J’ai l’espoir que chacune des 17 prises de parole au sein de cet hémicycle aujourd’hui favorise le déclic afin que nous parvenions enfin à protéger nos enfants harcelés.


Au Sénat, la mission d’information sur le harcèlement scolaire et le cyberharcèlement estime qu’il est temps de détecter et traiter ce fléau, autour de ce qui doit constituer désormais une grande cause nationale. Et non pas seulement une journée nationale instaurée un jeudi de novembre, comme un rappel annuel, où chacun dénonce le harcèlement scolaire 24h durant, avec tout le pathos qu’on connait !


Faisons-le pour les parents de Lucas dans les Vosges ou encore pour les parents d’Ambre dans la Drome. Pas pour leurs propres enfants puisque c’est déjà trop tard. Ils ont préféré mettre fin à leur calvaire en se donnant la mort parce que notre pays n’a pas sur les écouter ni les protéger. Nous devons donc aller plus loin dans la prévention et la formation auprès des acteurs de l’Éducation nationale et des familles.

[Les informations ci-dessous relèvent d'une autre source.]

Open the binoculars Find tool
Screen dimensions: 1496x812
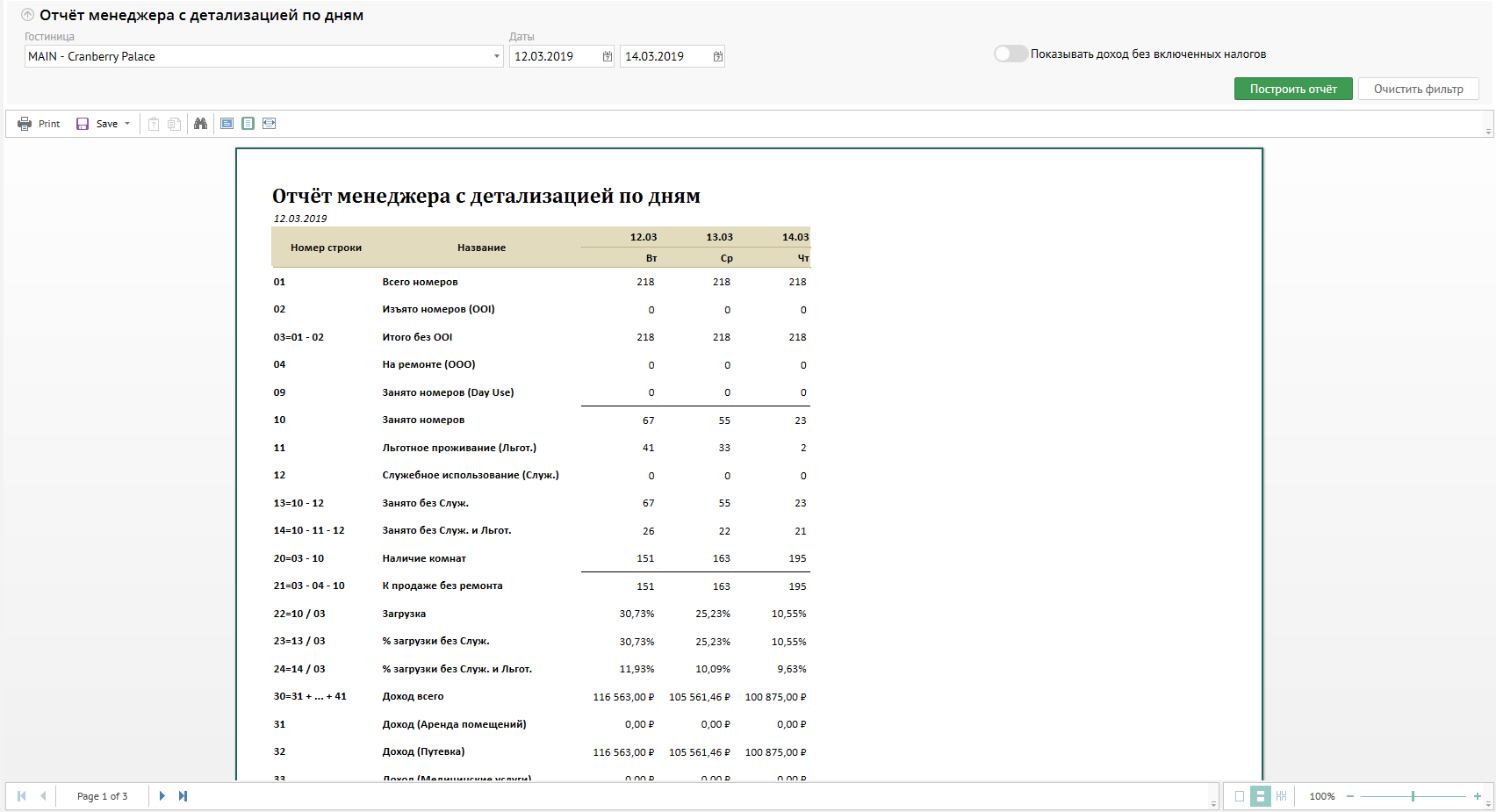[201, 124]
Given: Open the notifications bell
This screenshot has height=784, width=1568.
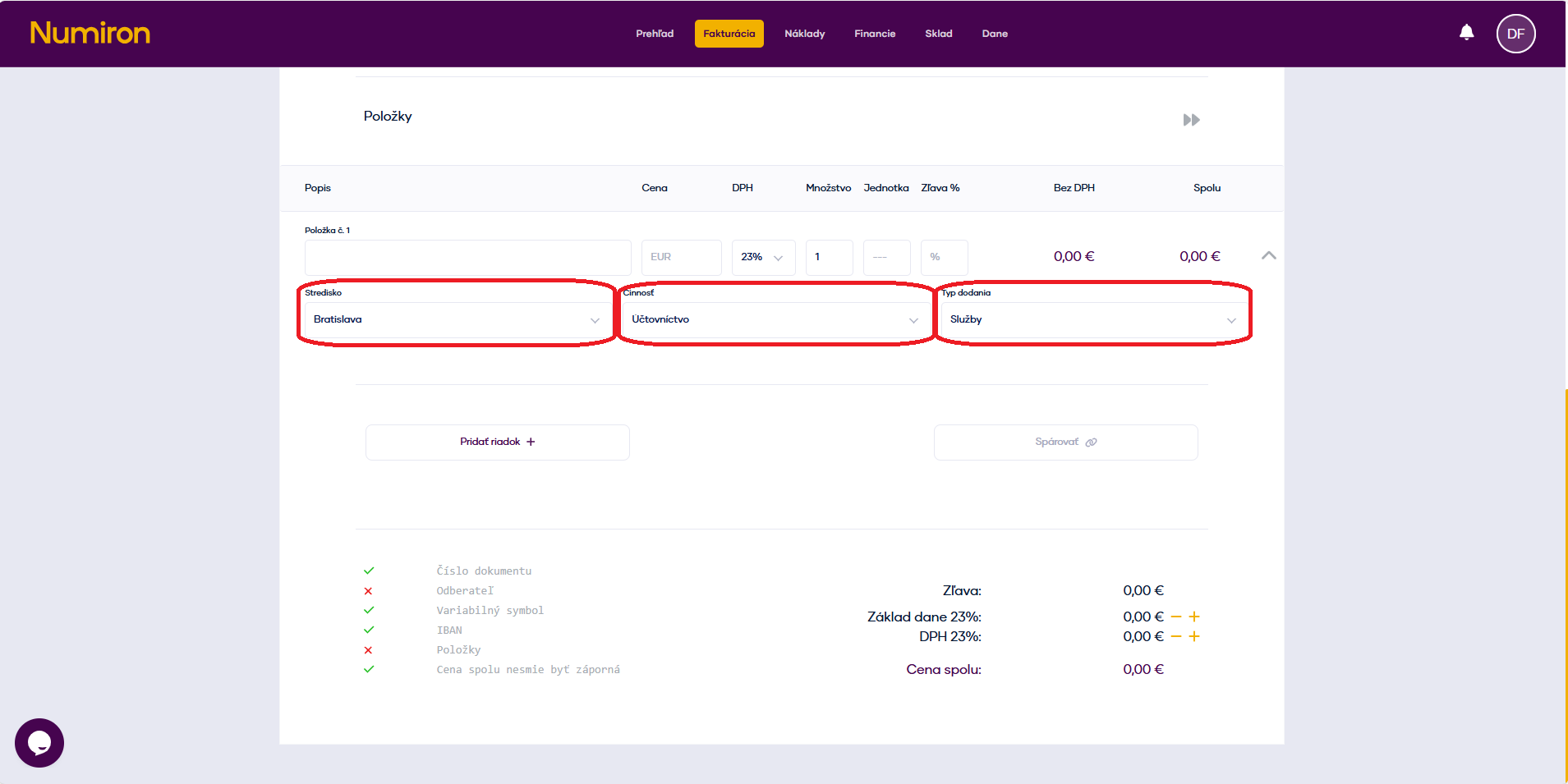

Malgré les avancées de la loi du 2 mars 2022 et du programme Phare, de tels drames en 2023 traduisent un terrible échec collectif, une injustice inacceptable. Les chiffres montrent que ces mesures sont insuffisantes et relancent les défaillances du système. L’autorité judiciaire doit faire de la lutte contre le harcèlement scolaire une priorité de sa politique pénale afin de se saisir de la nouvelle infraction définie.


Les signalements doivent être pris au sérieux. Le harcèlement scolaire ne doit plus être considéré comme une histoire entre gamins qui aide à grandir ou des jeux d’enfants sans importance. A Menton, dans mon département des Alpes-Maritimes, Ana, je cite, « n’en peut plus d’aller au collège chaque matin avec la boule à ventre ». Et ça fait 6 mois que ça dure !


Ce combat ne se mène pas seul. Il est temps que nous prenions tous ensemble des mesures supplémentaires pour prévenir et combattre le harcèlement scolaire.


Mais il est primordial de lever le voile sur ce phénomène et d’oser en parler car on aura beau mettre en place tout un arsenal de mesures, si les gens ne veulent pas voir alors tout cela ne servira à rien. Aidons-les à détecter les victimes, les prendre en charge et gérer les harceleurs. L’école est aussi ce lieu privilégié d’observation, de repérage, d’évaluation des difficultés scolaires, personnelles, sociales, familiales et de santé des élèves.


Pour conclure, je veux saluer toutes les personnes qui s’engagent au quotidien dans la lutte contre ce fléau. Leur engagement est essentiel pour que nous puissions avancer ensemble dans la bonne direction avec comme seul et unique objectif l’intérêt de l’enfant.


Pour que l’école ne soit plus une zone de non droit.


Et que l’enfance ne rime plus jamais avec violence.